The Leucospidae (sometimes incorrectly spelled Leucospididae) are a specialized group of wasps within the superfamily Chalcidoidea, that are ectoparasitoids of aculeate wasps or bees. They are typically mimics of bees or stinging wasps, often black with yellow, red, or white markings, sometimes metallic, with a robust mesosoma and very strong sculpturing. The hind femora are often greatly enlarged, with a row of teeth or serrations along the lower margin as in Chalcididae. The wing has a longitudinal fold. The female ovipositor is sometimes short, but if not, it is recurved and lies along the dorsal side of the metasoma, a unique feature. The males are also unusual, in the fusion of many of the metasomal segments to form a capsule-like "carapace".

Leucospidae are external parasitoids of larval hymenoptera, mostly solitary bees but some solitary wasps, and there is a case of a hyperparasitoid. The eggs are laid inside the nests of the host and upon hatching, they feed on the host larva. Usually only a single adult parasite emerges from a single host brood cell. Leucospis pinna, which parasitizes the orchid bee Eulaema meriana, is known to have multiple adults emerging from a single brood cell of the host.
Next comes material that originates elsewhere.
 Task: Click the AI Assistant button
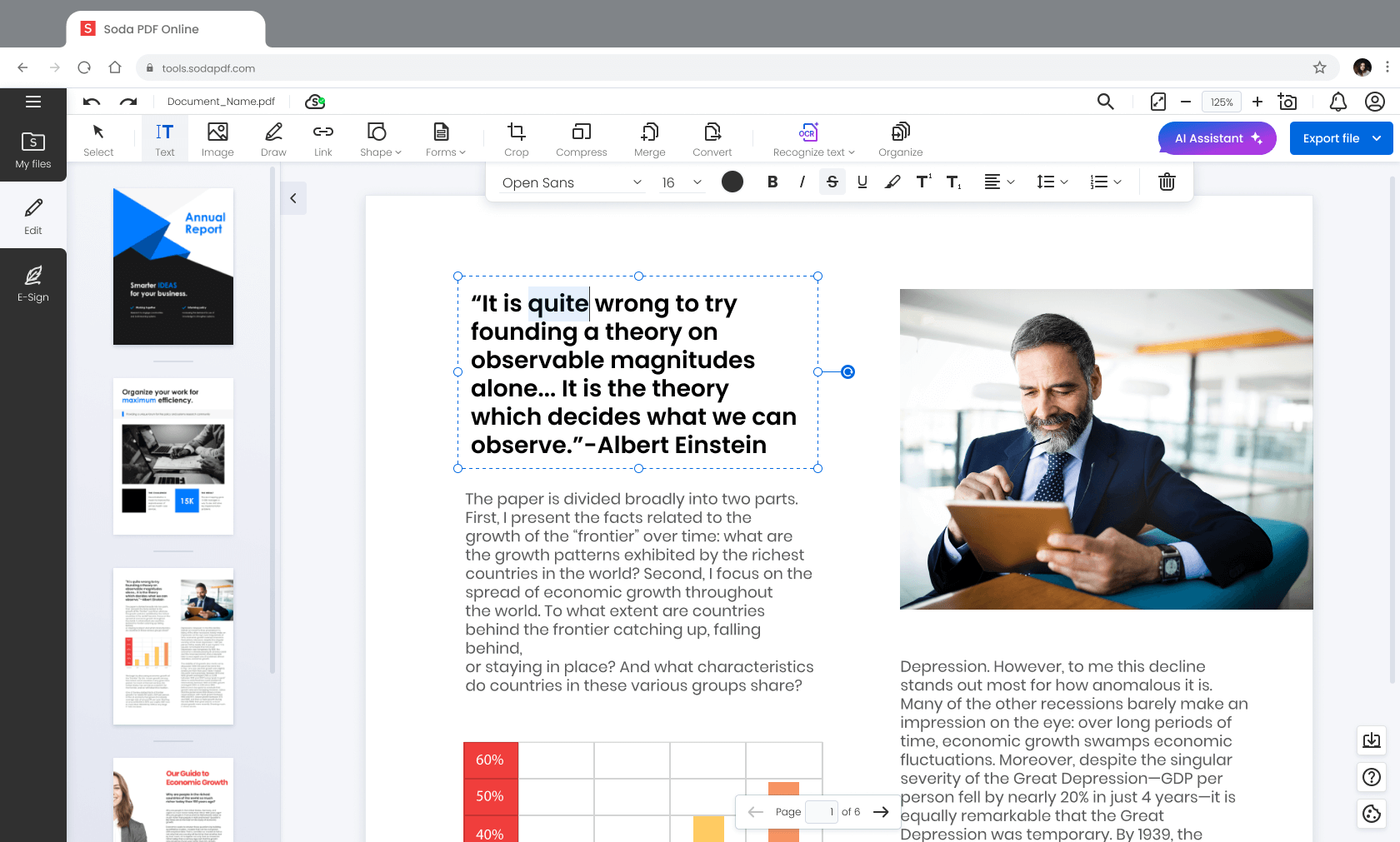coord(1217,138)
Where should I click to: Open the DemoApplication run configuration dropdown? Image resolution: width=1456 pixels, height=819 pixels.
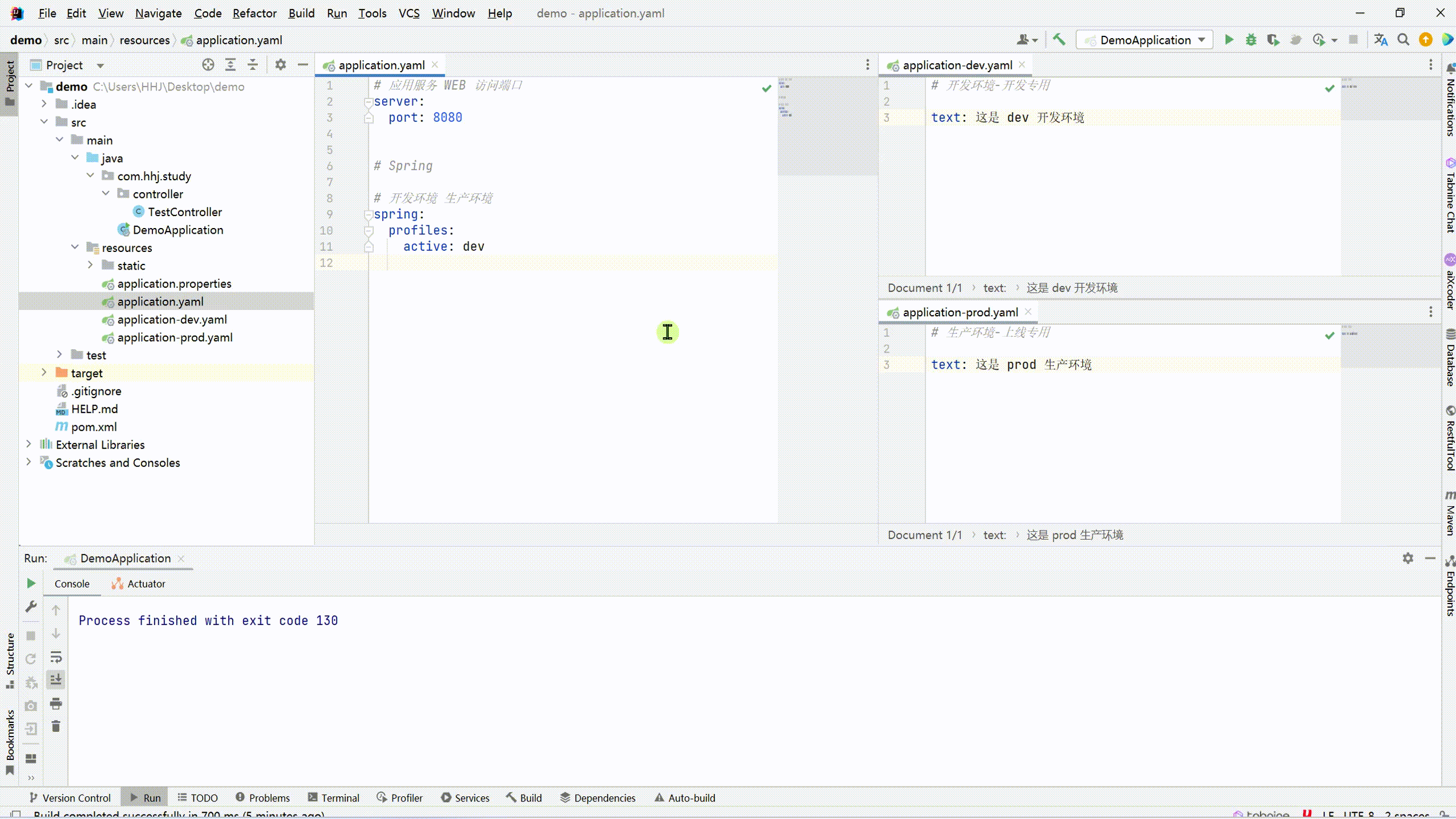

Leucopsis dorsigera is considered a hyperparasite, as it is a parasite of Xorides sp. which in turn is a parasitoid of a cerambycid beetle larva boring inside the stems of apricots. Leucospids are rarely encountered except in areas where their hosts are abundant; in the United States, the best-known species is Leucospis affinis, which parasitizes leafcutter bees.

There are four genera with about 130 species which are known, of which nearly 44 are from the New World, mostly from the Neotropics. A fossil species Leucospis glaesaria has been described from Early Miocene amber from the Dominican Republic. The Leucospidae have traditionally been suggested as a sister group of the Chalcididae, based on morphology, but a 2011 phylogenetic analysis found that the Leucospidae were a monophyletic lineage but with uncertain placement within the Chalcidoidea and not closely related to the Chalcididae. The study found that the genus Oodera (Pteromalidae: Cleonyminae) was close to the Leucospidae, a result confirmed by a 2018 study.